[TÂCHES À EFFECTUER]:
[1] Mettez à jour la partie de l'extrait du jugement qui s'ouvre sur les mots « [8]               À d'autres » et se termine par « demandeur à l'audience. », en y remplaçant « démonstration » par « présentation ».
[2] Présentez sous forme de tableau Markdown, avec les colonnes « N° » et « Ligne », la partie du listing qui s'ouvre sur la ligne contenant « Click the filter funnel icon » et se termine par la ligne contenant « pos(1033,448) », ces deux lignes comprises. Omettez les lignes vides ainsi que les images.

[EXTRAIT DE PAGE]:

———

Référence : 2006 CF 1211

Vancouver (Colombie-Britannique), le 11 octobre 2006

EN PRÉSENCE DE MADAME LA JUGE MACTAVISH

 

 

ENTRE :

DONG SHENG GUO

 

demandeur

et

 

 

LE MINISTRE DE LA CITOYENNETÉ

ET DE L'IMMIGRATION

 

défendeur

 

 

 

MOTIFS DU JUGEMENT ET JUGEMENT

 

[1]               Dong Sheng Guo dit craindre avec raison d’être persécuté en Chine parce qu'il est un adepte du Falun Gong et qu'il est recherché par le Bureau de la sécurité publique chinois. La Section de la protection des réfugiés de la Commission de l'immigration et du statut de réfugié a rejeté sa demande d'asile au motif qu'il n'était tout simplement pas crédible.

 

[2]               Le demandeur a introduit une demande de contrôle judiciaire de la décision de la Commission au motif que les conclusions que cette dernière a tirées au sujet de sa crédibilité sont manifestement déraisonnables. Le demandeur soulève également une question au sujet de l'ordre des interrogatoires à la lumière du jugement rendu par notre Cour dans l'affaire Thamotharem c. Canada (Ministre de la Citoyenneté et de l'Immigration), [2006] A.C.F. no 8, 2006 CF 16.

 

[3]               Pour les motifs qui suivent, je suis convaincue qu'il y a lieu de faire droit à la demande.

 

I.          Analyse

[4]               La Commission a estimé que le demandeur était demeuré vague et évasif dans son témoignage et qu'il n'avait pas témoigné de façon franche. La Commission a par ailleurs relevé des contradictions entre le témoignage du demandeur et la preuve documentaire et elle a estimé que certains aspects du récit du demandeur étaient invraisemblables.

 

[5]               Conformément à la pratique suivie à ce moment-là par la Commission, le commissaire a d'abord interrogé le demandeur. Malgré le fait que le demandeur était représenté par un avocat, aucune objection n'a été soulevée à l'audience au sujet de cette façon de procéder.

 

[6]               Après avoir lu en entier la transcription des débats, je constate qu'à plusieurs reprises, le commissaire et le demandeur ne se comprenaient pas l'un l'autre et qu'on assistait plus souvent qu'autrement à un dialogue de sourds. Bon nombre des questions posées par le commissaire étaient longues et quelque peu alambiquées, et il est tout à fait évident que le demandeur ne saisissait pas toujours avec exactitude ce que le commissaire voulait savoir.

 

[7]               On en trouve une illustration dans le long échange qui a eu lieu entre le commissaire et le demandeur au sujet du degré de connaissance que le demandeur avait des organisations Falun Gong au Canada. On en trouve un autre exemple dans la série de questions et de réponses portant sur la nature et l'ampleur des rapports du demandeur avec le BSP.

 

[8]               À d'autres moments, les questions posées par le commissaire comportaient plusieurs volets et on ne pouvait savoir avec certitude sur quel aspect portait la réponse du demandeur, ainsi que l'illustre l'échange de propos survenu entre le commissaire et le demandeur au sujet d'une démonstration d'un exercice du Falun Gong faite par le demandeur à l'audience.

———

[DONNÉES AFFICHÉES]:
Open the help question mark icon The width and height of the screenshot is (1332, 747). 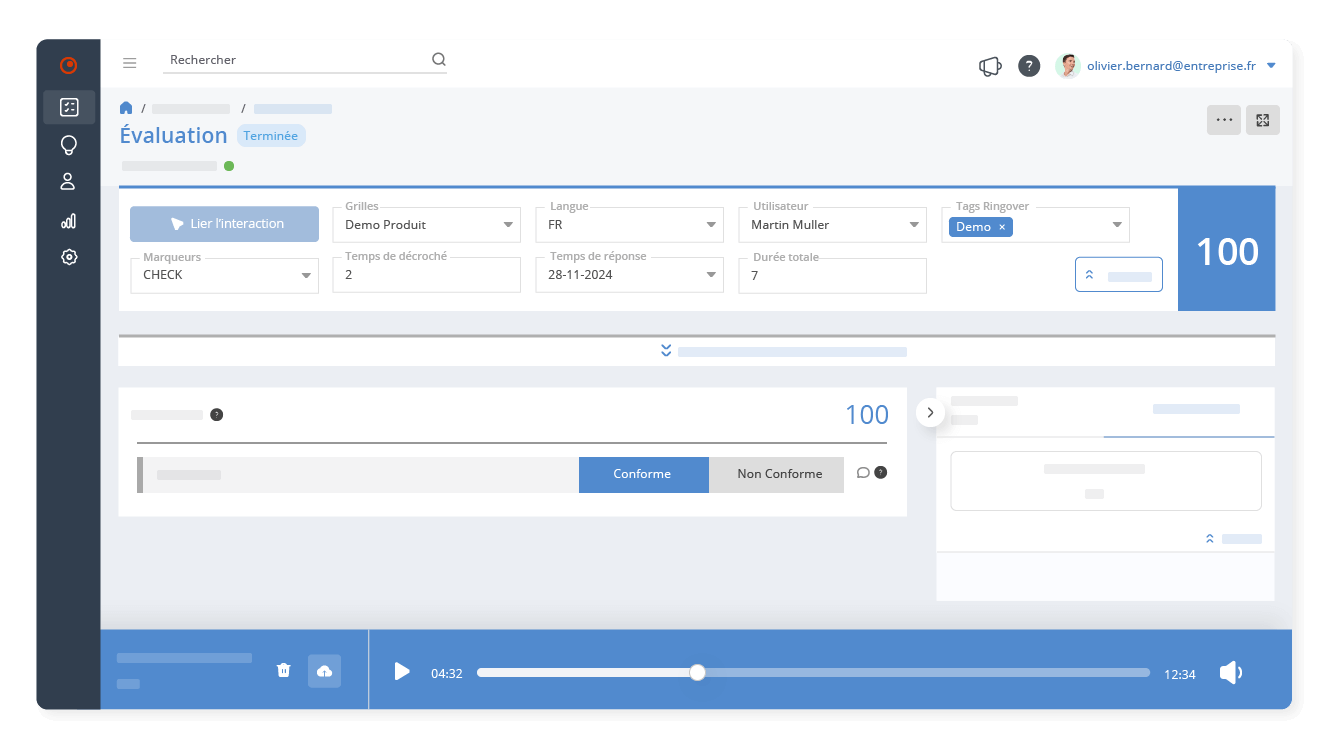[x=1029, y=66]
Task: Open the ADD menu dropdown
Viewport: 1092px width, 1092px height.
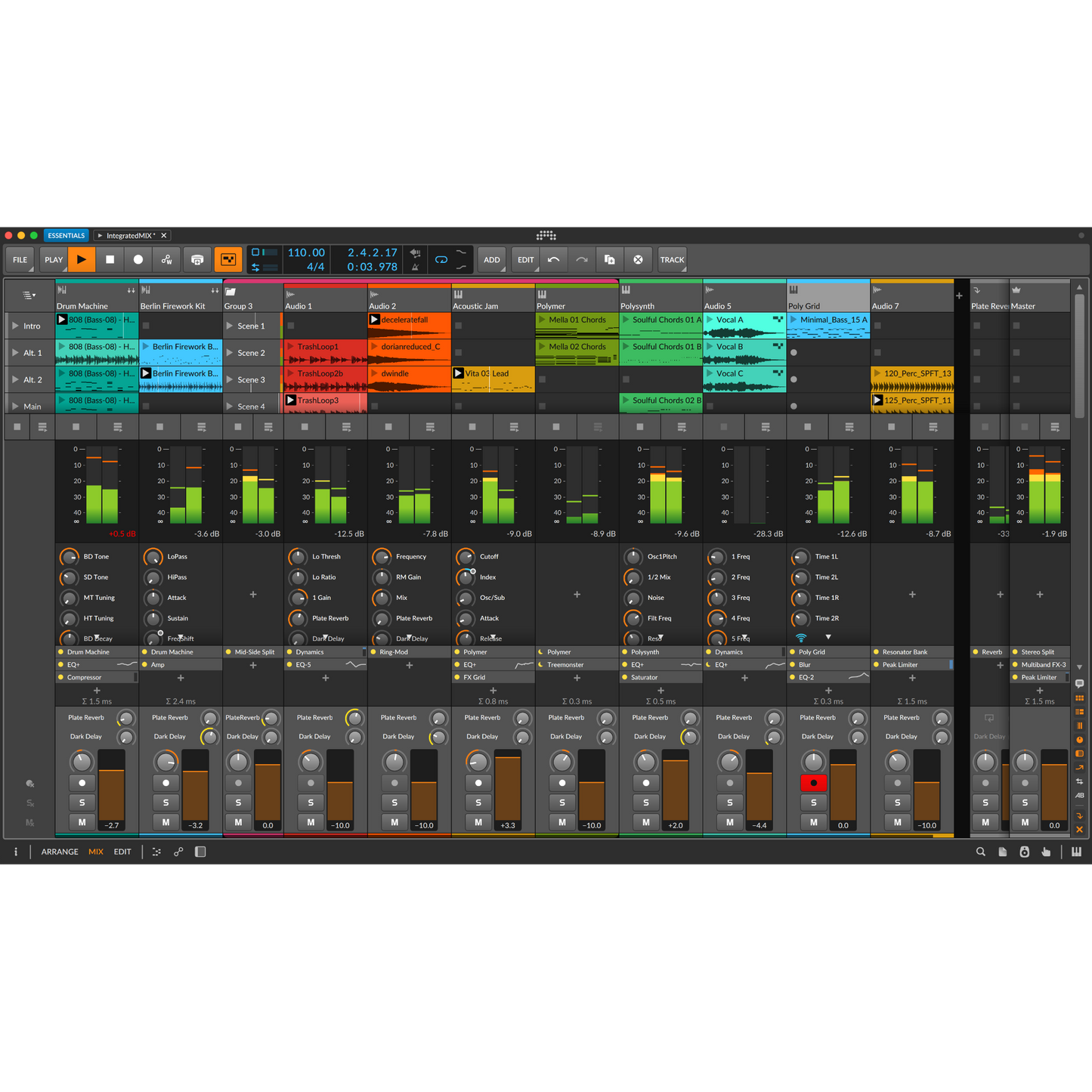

———

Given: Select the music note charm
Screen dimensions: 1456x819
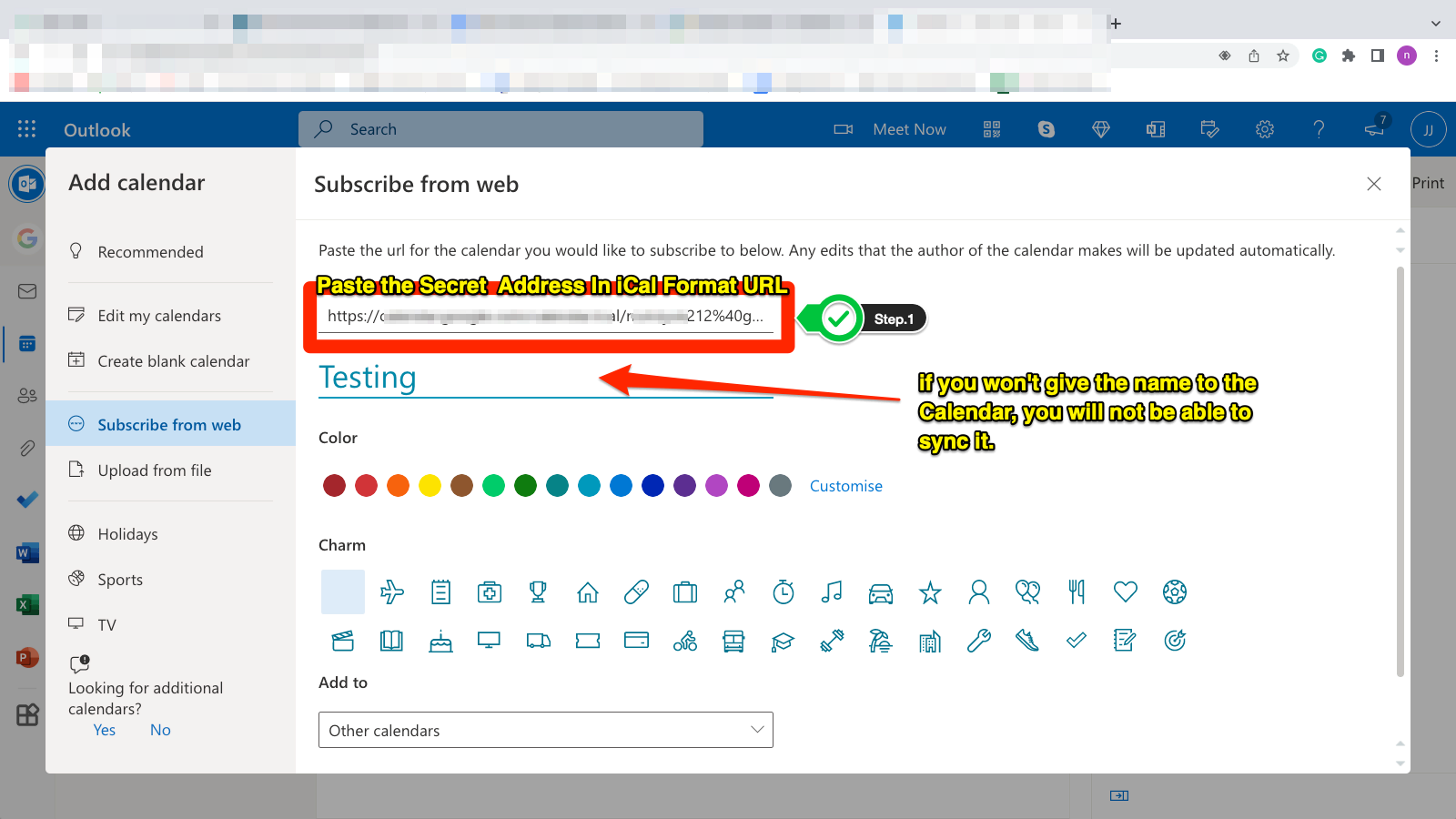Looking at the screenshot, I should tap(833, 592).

———

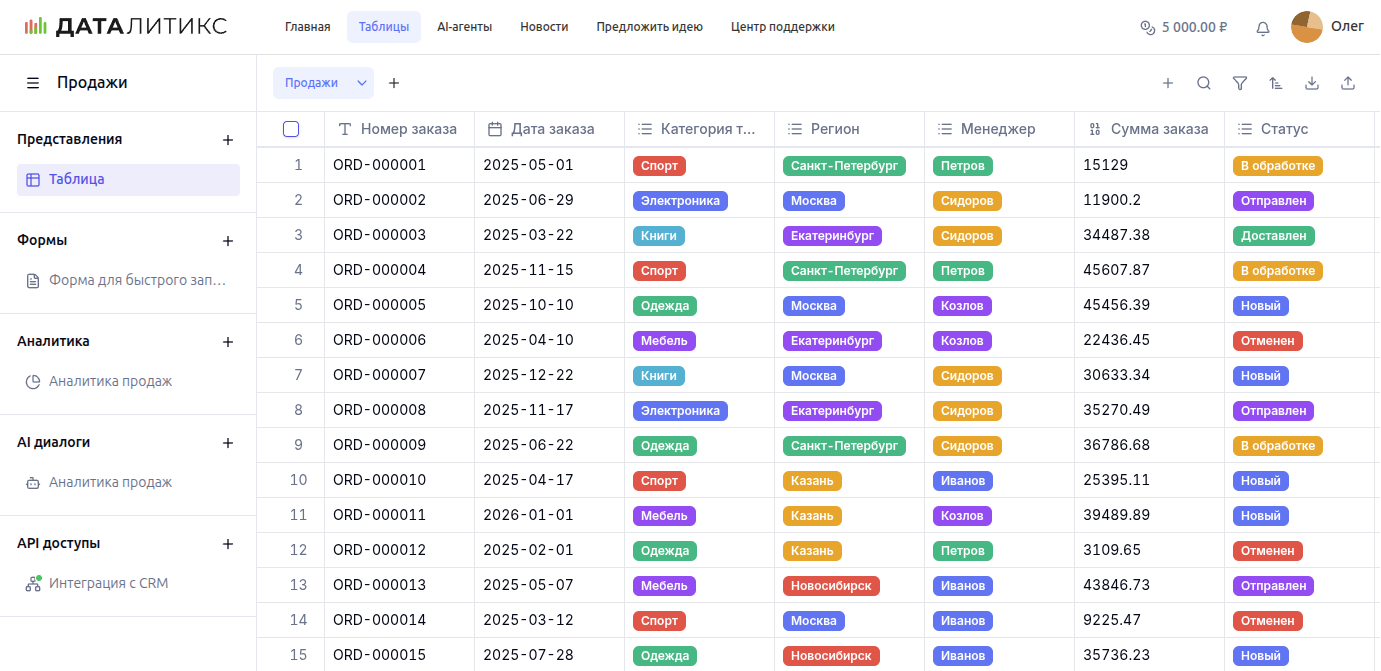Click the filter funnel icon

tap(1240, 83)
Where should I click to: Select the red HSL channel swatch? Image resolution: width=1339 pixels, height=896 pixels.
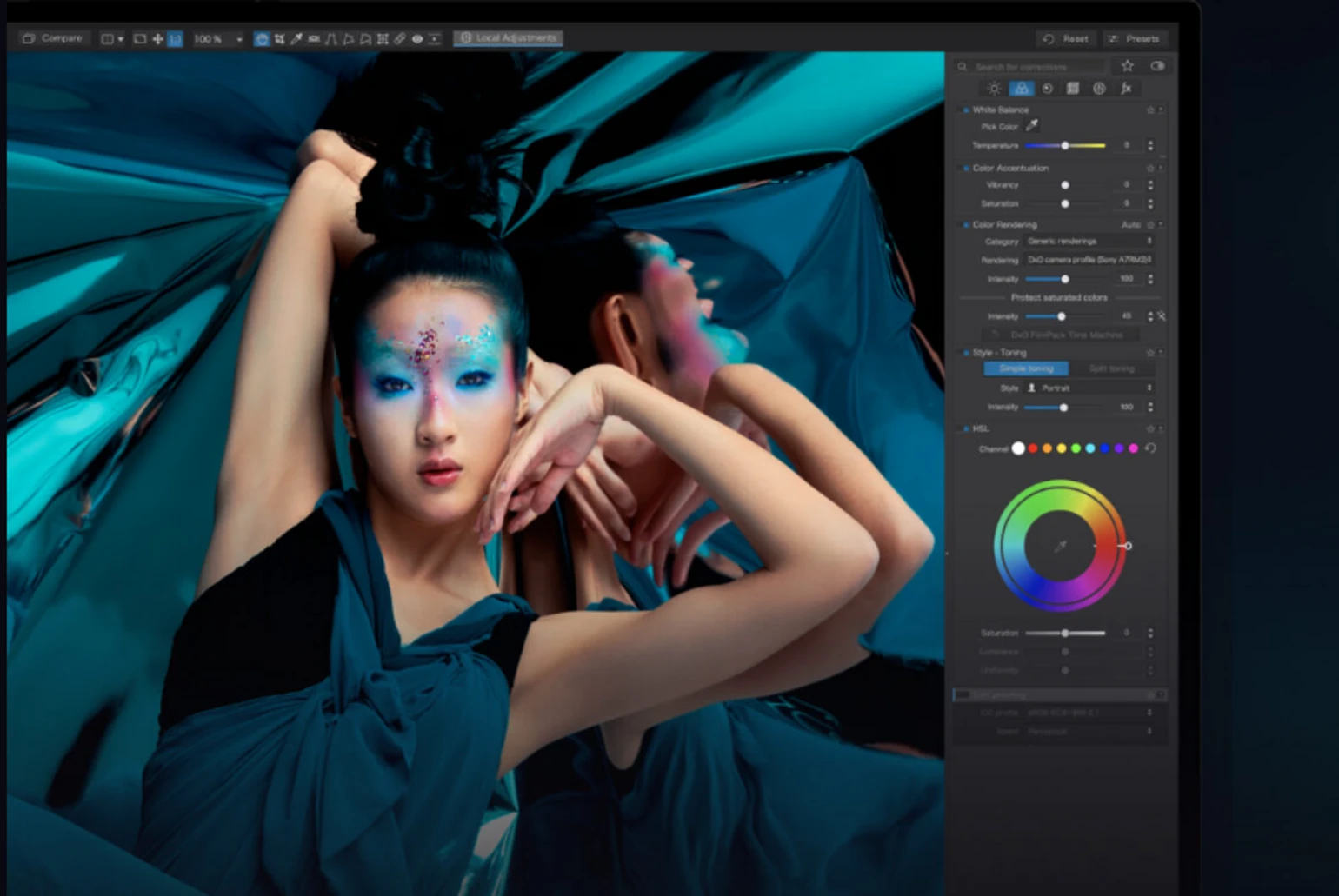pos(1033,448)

———

[RÉPONSES]:
[1]
[8]               À d'autres moments, les questions posées par le commissaire comportaient plusieurs volets et on ne pouvait savoir avec certitude sur quel aspect portait la réponse du demandeur, ainsi que l'illustre l'échange de propos survenu entre le commissaire et le demandeur au sujet d'une présentation d'un exercice du Falun Gong faite par le demandeur à l'audience.

[2]
| N° | Ligne |
|---|---|
| 1 | Click the filter funnel icon |
| 2 | tap(1240, 83) |
| 3 | Where should I click to: Select the red HSL channel swatch? Image resolution: width=1339 pixels, height=896 pixels. |
| 4 | pos(1033,448) |